Examples of analyses that you can do with these data are discussed in the papers, e.g. "The MARKAL systems engineering model for waste management" and "Biomass for greenhouse gas emission reduction (BRED)". Both papers are available in the list of publications that is linked to this site.

Shadow prices of energy carriers and material TABLE 09

This table shows the marginal costs (also called shadow prices) of all energy carriers, materials, products, and waste materials. The shadow prices for energy carriers are expressed in ECU per GJ (equivalent to million ECU per PJ). The price for materials and waste materials is expressed in ECU per tonne (equivalent to million ECU per tonne). The price for products and waste products is expressed in ECU per unit of physical production that is indicated in the flow name.

These shadow prices represent the price that would arise in an ideal market where supply and demand are balanced in a competitive equilibrium, given the system configuration and the constraints imposed on the model. Prices for energy carriers are always higher than or equal to zero. Prices for waste can be lower than zero (meaning that you have to pay in order to get rid of your waste).

A well calibrated model will show shadow prices that change gradually over time. Very drastic changes from one period to the next period can indicate that the model is not well calibrated. Another interpretation is that very rapid changes occur from one to the next time period. In both cases, it is an indication that closer attention to this model section is warranted. Looking at the prices in table 9 for the base case, more calibration is warranted. Especially the shadow prices in the starting year need further calibration. This feature is caused by model bounds that fix production capacity and/or energy and material flows to the actual values from statistics. However if the production exceeds the demand in the model, prices drop to zero. Another feature that can distort shadow prices is the residual capacity from the period before 1990. A high residual capacity implies low investments in new capacity, hence the capital costs are low and the shadow prices are low. Often the physical energy and material flows are for the early periods not affected by the shadow prices (because they are fixed by the bounds), thus the fluctuating shadow prices have in this case no consequences.

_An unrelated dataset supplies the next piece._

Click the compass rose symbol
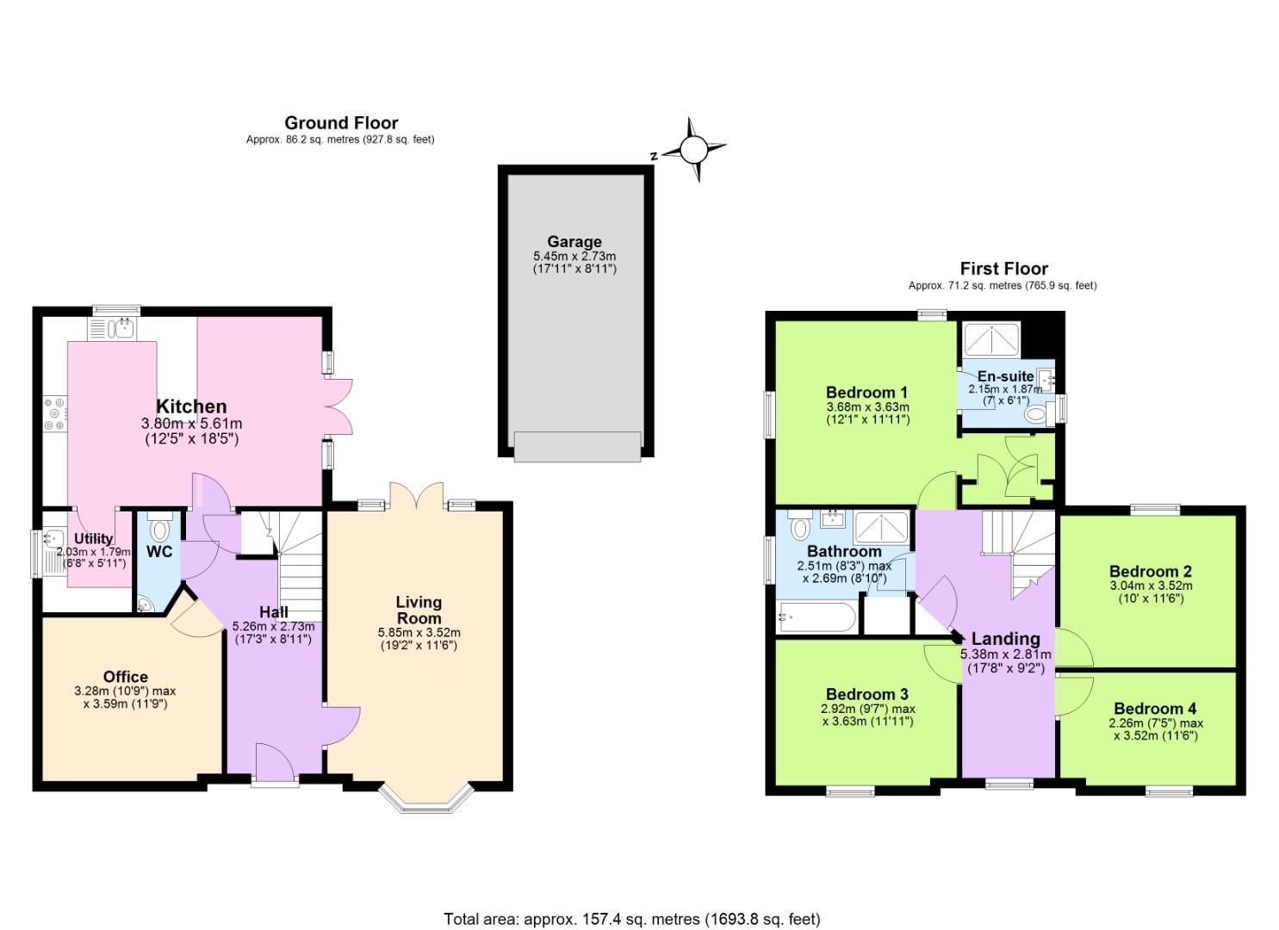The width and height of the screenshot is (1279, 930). pyautogui.click(x=694, y=150)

The general conclusion from this discussion is that shadow prices can contain valuable information for model calibration and for analysis, but care is required in order to avoid wrong conclusions.

Comparison of shadow prices in the base case and shadow prices in the emission reduction case indicates the impact of GHG penalties on product prices. The price change is an indicator for the sensitivity of product prices for GHG emissions and it is an indicator for the flexibility of the system to reduce emissions through technological change. All technological emission reduction options that can reduce emissions at costs below the penalty level are introduced. These options reduce the impact of penalties on product prices (compared to the situation where the penalties would be applied to the emissions in the base case systems configuration). This type of information can be compared to the price changes that are calculated with econometric models that generally not include technological change effects in their analysis of the impact of financial instruments. The different price impact is a measure for the cost mitigation effect that is achieved through technological change.

The changing shadow price can also be used for the analysis of e.g. carbon leakage. The price in the cases with emission penalties can be compared to the production costs of foreign producers for the Western European market. If the shadow price is higher, this suggests that carbon leakage may occur. If the shadow price is lower, this suggests no problems regarding foreign competition for introduction of GHG penalties.

The change in shadow prices can be used to explain the changing material flows in Table 8. Combination of the shadow prices of physical inputs, capital expenditures (investments, fixed and variable costs in the MARKAL input tables), and the value of the physical outputs will indicate the cost-effectiveness of processes. If the value of the products exceeds the value of inputs and capital costs, the process is profitable.